Reviewed by: HU Medical Review Board | Last reviewed: August 2022 | Last updated: March 2023
Psoriatic arthritis (PsA) is a complex disease to diagnose. There are several reasons why this is the case. First, it shows up differently for each person and can often be mistaken for some other condition. Symptoms can also come and go. And symptoms can evolve and change. This can result in a diagnosis that is delayed or missed altogether.1,2
One big predictor of PsA is psoriasis. This chronic skin condition causes an itchy, scaly rash to appear on the body. Psoriasis often occurs many years before PsA. In fact, about 30 percent of people with psoriasis will go on to develop PsA.1,2
Evaluation by your doctor
A PsA diagnosis begins with a visit to your doctor. Depending on your case, your primary doctor may advise you to see a rheumatologist. This is a doctor who specializes in the diagnosis and treatment of musculoskeletal diseases and autoimmune conditions like PsA and rheumatoid arthritis (RA).3
Most often, a rheumatologist diagnoses PsA. But if you develop psoriasis first, a dermatologist may be the first doctor to recognize your symptoms as PsA.2,3
Medical history and physical exam
Your doctor will talk through your medical history with you and perform a physical exam. The medical history and physical exam are critical tools for assessing whether you have PsA. They can also help rule out other medical conditions.1,2
During the medical history part of your visit, your doctor will ask you:1,2
- If you have a personal history of psoriasis
- If you have a family history of psoriasis
- When your symptoms started
During the physical exam, your doctor will look at your joints to assess:1,2
- Joint tenderness
- Joint swelling
- Number of joints affected
The joints your doctor will look at include the:1,2
- Fingers and toes
- Joints between the bones in the hands
- Joints in the feet
- Joints around the jaw and sternum
Additional tests to diagnose PsA
After the physical exam, your doctor may order imaging tests to get a clearer picture of the affected joints. These may include:1,2
- Magnetic resonance imaging (MRI)
- Computed tomography (CT) scans
These tests, as well as blood tests, screening tools, and questionnaires, are used to rule out other conditions like RA and gout.1,2
Diagnostic criteria and other tools for PsA
Over the years, researchers have created diagnostic criteria to help with diagnosing PsA. These criteria are:1,2
- The classification criteria for psoriatic arthritis (CASPAR) – This is a simple, easy-to-use way to assess PsA symptoms. It uses a points system to measure a person’s personal and family history of psoriasis, as well as their physical symptoms. It is the most recent and well established criteria for a PsA diagnosis.

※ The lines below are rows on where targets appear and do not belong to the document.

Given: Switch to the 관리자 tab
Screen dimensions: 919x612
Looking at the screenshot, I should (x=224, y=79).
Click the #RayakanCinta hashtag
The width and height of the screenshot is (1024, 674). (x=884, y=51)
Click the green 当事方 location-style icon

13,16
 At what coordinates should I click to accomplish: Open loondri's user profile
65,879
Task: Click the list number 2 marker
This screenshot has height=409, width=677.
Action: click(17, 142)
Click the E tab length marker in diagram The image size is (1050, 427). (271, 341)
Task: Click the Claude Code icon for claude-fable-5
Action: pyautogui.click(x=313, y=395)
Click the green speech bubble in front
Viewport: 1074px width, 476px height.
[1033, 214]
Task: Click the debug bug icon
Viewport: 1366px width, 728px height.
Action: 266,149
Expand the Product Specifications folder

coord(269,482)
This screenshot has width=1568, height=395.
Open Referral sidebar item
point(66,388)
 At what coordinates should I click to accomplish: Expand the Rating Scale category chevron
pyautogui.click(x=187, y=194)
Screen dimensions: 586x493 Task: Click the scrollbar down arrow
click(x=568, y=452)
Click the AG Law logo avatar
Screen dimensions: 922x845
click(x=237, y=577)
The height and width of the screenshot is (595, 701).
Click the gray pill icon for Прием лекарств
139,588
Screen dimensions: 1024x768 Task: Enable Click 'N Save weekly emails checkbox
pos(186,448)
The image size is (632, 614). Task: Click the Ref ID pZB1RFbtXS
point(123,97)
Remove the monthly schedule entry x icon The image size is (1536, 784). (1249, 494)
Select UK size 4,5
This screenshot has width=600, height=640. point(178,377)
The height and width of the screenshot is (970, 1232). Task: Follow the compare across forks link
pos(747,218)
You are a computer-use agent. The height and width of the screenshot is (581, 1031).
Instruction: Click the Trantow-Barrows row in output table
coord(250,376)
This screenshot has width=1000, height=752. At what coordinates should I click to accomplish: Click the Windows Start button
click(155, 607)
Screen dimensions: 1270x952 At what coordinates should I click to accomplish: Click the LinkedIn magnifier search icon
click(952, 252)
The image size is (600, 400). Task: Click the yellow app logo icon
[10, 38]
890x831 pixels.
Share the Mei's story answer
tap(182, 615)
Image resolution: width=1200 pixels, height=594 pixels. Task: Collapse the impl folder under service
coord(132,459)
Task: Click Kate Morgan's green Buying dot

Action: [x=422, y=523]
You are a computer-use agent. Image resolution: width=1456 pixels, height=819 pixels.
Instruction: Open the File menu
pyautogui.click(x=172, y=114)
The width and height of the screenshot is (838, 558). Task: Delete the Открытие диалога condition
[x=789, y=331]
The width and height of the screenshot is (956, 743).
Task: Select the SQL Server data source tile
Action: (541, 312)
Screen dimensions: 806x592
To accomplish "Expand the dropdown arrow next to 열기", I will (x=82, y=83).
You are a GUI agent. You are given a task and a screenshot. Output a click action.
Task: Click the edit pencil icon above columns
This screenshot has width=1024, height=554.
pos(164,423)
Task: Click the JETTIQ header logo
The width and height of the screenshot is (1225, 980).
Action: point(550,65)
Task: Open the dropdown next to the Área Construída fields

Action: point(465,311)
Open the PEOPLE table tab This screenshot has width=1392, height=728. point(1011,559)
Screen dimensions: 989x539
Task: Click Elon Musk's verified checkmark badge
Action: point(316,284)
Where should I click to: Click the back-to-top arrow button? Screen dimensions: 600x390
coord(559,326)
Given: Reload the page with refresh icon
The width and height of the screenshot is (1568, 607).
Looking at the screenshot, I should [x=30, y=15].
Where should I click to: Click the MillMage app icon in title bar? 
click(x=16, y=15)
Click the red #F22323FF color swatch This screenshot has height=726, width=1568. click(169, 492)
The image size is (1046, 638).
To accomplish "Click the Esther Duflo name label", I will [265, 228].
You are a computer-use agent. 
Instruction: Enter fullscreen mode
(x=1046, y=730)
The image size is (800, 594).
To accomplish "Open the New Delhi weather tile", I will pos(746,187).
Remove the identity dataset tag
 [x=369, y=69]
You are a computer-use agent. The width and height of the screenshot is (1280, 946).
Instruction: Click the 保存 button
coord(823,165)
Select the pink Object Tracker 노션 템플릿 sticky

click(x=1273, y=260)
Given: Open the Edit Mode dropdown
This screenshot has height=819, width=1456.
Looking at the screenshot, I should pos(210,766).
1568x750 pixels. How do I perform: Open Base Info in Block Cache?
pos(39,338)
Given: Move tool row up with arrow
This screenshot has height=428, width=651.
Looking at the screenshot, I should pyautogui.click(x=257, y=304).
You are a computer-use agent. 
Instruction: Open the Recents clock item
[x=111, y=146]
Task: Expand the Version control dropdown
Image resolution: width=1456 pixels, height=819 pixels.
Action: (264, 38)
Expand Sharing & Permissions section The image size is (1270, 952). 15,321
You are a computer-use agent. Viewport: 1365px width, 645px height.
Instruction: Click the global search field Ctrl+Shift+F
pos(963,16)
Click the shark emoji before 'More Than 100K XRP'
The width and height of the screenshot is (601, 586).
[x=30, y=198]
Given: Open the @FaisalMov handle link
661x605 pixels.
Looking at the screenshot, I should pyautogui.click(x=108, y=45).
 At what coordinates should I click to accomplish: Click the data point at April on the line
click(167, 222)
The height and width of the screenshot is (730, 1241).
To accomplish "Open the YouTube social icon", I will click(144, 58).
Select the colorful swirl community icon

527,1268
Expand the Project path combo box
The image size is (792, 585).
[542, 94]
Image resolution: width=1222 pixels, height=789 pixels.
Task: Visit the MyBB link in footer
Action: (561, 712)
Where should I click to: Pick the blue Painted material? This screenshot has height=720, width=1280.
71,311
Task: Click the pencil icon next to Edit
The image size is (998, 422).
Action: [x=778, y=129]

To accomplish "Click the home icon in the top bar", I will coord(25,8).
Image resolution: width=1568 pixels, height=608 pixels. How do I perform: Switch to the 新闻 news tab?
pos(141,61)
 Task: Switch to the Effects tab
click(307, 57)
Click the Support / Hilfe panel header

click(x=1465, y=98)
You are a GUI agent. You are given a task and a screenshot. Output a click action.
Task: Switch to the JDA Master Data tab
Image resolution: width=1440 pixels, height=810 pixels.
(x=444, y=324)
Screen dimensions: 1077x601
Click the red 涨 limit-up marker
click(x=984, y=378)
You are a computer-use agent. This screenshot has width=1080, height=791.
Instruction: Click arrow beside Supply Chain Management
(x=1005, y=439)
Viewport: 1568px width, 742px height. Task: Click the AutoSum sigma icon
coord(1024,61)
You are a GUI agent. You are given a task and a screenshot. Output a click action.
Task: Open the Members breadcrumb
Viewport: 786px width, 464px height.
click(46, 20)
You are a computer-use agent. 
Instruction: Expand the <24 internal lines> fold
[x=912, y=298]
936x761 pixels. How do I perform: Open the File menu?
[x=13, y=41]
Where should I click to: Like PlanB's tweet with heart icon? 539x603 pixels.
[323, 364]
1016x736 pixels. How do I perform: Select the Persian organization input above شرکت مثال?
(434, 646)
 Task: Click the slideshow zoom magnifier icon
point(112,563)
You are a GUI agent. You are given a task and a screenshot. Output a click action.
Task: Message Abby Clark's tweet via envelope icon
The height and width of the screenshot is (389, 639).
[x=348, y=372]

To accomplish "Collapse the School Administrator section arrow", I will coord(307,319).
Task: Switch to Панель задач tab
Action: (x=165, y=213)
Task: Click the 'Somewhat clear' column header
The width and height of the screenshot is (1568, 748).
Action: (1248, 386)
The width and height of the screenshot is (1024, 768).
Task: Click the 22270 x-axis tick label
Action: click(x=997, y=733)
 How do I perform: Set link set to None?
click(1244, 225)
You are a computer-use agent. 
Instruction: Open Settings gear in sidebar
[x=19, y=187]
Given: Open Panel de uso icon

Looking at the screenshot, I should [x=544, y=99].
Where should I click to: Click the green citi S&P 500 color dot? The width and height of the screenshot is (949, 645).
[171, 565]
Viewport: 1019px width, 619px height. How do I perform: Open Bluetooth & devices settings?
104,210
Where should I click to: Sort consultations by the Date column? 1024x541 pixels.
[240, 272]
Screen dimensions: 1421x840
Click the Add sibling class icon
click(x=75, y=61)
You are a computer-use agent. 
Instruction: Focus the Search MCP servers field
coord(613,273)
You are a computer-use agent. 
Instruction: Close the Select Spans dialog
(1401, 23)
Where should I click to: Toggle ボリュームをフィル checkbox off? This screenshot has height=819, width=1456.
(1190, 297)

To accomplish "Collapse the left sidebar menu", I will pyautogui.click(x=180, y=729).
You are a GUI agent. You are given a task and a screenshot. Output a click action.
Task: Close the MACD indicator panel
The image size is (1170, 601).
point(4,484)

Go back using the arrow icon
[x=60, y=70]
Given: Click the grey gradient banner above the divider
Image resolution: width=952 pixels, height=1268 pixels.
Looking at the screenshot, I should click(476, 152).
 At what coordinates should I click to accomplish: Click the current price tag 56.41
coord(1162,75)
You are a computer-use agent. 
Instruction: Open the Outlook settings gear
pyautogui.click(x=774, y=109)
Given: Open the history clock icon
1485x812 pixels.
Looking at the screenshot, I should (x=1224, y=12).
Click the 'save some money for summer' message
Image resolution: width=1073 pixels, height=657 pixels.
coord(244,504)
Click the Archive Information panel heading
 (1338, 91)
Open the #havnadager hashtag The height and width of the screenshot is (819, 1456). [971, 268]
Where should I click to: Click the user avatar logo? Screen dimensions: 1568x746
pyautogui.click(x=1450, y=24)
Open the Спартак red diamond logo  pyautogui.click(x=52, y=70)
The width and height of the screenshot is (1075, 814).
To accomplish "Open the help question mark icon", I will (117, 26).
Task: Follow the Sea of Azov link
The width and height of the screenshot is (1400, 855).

- Moll and Wright criteria – This is the oldest and most widely known guide to diagnosing psoriatic arthritis.
- Psoriatic Arthritis Response Criteria (PsARC) – This is a tool created to help evaluate and monitor PsA. During a PsARC exam, a doctor checks 68 different joints on the body for tenderness and 66 joints for swelling.
Know your risk factors
It is important to know whether you are at an increased risk for PsA. If you have psoriasis or a family member has psoriasis, consider getting checked out for PsA. The earlier PsA is diagnosed, the sooner you can begin treatment. And the sooner treatment can begin, the better your overall outcome will be.